Data to process ->
Content starts
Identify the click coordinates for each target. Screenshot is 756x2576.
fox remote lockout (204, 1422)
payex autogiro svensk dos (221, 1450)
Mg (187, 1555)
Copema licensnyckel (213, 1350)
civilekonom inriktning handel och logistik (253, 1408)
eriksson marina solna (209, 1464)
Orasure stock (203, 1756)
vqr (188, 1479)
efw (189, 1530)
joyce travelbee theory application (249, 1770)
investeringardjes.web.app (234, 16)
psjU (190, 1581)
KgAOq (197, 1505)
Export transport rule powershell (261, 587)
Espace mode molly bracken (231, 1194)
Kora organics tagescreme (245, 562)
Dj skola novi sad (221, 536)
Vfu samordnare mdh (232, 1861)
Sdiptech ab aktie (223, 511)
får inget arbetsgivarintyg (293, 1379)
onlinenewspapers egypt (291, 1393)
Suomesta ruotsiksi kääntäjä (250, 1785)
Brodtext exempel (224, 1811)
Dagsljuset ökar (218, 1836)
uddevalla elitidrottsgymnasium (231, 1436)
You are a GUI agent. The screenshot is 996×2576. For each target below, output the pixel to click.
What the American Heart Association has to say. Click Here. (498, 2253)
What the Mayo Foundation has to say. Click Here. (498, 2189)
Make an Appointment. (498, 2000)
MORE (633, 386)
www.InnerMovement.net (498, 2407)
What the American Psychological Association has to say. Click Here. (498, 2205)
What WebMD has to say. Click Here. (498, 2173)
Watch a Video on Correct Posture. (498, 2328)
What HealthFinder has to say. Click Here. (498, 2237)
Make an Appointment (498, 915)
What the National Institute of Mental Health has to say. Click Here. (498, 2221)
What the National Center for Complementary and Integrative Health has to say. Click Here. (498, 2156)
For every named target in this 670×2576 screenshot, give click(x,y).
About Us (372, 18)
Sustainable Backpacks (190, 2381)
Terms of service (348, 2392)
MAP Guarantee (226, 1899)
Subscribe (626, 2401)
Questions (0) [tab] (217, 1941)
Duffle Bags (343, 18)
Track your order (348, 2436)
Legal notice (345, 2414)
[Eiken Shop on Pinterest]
Content ends
In the listing above, start at the line with "Make an Appointment. (498, 2000)", go on through the line with "What WebMD has", and copy each of those lines exactly; leave out all the rest.

Worked solution ->
Make an Appointment. (498, 2000)
MORE (633, 386)
www.InnerMovement.net (498, 2407)
What the American Psychological Association has to say. Click Here. (498, 2205)
What WebMD has to say. Click Here. (498, 2173)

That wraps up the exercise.